Headquarters of Tbilisi-based Rustavi 2 TV. Photo: Eana Korbezashvili/Civil.ge
On 3 March 2017, the European Court of Human Rights decided to temporarily suspend the enforcement of the Supreme Court’s March 2 decision, which granted the ownership rights of Rustavi 2 TV, Georgia’s most-watched television channel, to its former co-owner.
The ECHR decision was first presented by Nika Gvaramia, director general of Rustavi 2 TV, at his special press briefing on March 3.
Gvaramia stated a day earlier, immediately after the Supreme Court’s decision, that the Rustavi 2 lawyers would request an interim measure, the Court’s instrument for temporarily suspending the final decisions of national courts.
The ECHR’s two-page letter, which briefly outlines the judge’s decision, was posted on Rustavi 2 website right after Gvaramia’s press briefing.
“In the interests of the parties and the proper conduct of the proceedings before it, [the Court decided] to indicate to the Government of Georgia, under Rule 39, that the enforcement of the Supreme Court’s decision of 2 March 2017 should be suspended and that the authorities should abstain from interfering with the applicant company’s editorial policy in any manner,” the ECHR letter said.

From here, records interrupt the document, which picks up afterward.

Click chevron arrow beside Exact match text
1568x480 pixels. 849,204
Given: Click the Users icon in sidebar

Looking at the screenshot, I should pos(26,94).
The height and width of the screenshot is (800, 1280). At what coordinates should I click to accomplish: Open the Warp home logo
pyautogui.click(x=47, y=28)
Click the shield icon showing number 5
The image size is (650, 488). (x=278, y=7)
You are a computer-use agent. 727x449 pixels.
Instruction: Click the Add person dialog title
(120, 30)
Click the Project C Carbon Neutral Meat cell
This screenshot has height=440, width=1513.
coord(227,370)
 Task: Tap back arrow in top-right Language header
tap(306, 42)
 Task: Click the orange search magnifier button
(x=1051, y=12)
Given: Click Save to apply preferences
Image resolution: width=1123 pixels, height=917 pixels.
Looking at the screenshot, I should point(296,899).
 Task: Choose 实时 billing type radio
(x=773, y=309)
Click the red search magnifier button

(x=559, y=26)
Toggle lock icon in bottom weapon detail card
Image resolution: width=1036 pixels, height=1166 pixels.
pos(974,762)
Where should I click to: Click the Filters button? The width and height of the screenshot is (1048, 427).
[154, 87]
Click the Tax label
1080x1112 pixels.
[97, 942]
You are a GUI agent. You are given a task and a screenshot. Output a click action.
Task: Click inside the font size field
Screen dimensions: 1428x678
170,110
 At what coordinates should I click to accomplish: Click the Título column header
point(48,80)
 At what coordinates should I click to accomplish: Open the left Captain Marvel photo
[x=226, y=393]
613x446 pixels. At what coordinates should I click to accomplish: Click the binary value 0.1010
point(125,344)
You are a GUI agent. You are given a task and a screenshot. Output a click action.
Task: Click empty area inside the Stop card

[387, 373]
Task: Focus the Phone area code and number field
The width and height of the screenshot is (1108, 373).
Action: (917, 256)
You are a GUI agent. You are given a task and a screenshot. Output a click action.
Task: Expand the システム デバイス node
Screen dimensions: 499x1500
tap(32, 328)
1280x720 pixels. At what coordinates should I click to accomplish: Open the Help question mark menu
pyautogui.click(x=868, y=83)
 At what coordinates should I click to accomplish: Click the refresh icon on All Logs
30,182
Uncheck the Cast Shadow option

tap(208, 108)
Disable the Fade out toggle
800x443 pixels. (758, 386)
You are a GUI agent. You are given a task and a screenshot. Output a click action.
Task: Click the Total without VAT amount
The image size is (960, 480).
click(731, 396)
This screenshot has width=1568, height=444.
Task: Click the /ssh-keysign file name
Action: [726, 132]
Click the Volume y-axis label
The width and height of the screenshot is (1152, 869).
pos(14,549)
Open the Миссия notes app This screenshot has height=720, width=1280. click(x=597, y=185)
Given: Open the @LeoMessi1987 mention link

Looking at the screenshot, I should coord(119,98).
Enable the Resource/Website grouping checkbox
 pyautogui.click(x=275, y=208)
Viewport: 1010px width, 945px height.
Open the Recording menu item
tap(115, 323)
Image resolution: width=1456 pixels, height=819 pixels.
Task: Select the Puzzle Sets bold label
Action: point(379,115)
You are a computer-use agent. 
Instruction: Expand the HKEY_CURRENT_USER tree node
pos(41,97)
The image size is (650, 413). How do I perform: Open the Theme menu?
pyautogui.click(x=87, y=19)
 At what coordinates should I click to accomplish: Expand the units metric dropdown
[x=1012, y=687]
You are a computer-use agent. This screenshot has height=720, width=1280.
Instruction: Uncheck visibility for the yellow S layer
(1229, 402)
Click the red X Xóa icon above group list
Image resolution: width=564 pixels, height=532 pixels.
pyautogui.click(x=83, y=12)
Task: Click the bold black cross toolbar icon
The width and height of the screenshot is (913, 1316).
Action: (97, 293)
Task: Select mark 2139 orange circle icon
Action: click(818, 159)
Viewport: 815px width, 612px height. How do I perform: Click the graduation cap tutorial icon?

The letter specified that the interim measure will be applied temporarily, until March 8, 2017.
It also stated that the Court decided to give priority to the Rustavi 2 application under rule 41, which determines the the order in which cases will be dealt by the ECHR. It however, did not specify when exactly would the Court convene for considering the Rustavi 2 application.
Justice Minister Tea Tsulukiani, who commented on the ECHR decision on behalf of the Government two hours after Nika Gvaramia’s press briefing, stated that the Government “will follow the procedures as in all other cases that it had in Strasbourg.”
She also stated added that the Court “will have to decide whether to apply its practice on cases concerning freedom of expression, whether to extend the interim measure and whether to retain this decision or not.”
Under the Rules of Court, interim measures are binding and only applied in exceptional cases. The Court will only issue an interim measure against a Member State where, having reviewed all the relevant information, it considers that the applicant faces a real risk of serious, irreversible harm if the measure is not applied.
The Strasbourg-based European Court of Human Rights rules on individual or state applications alleging violations of the civil and political rights set out in the European Convention on Human Rights.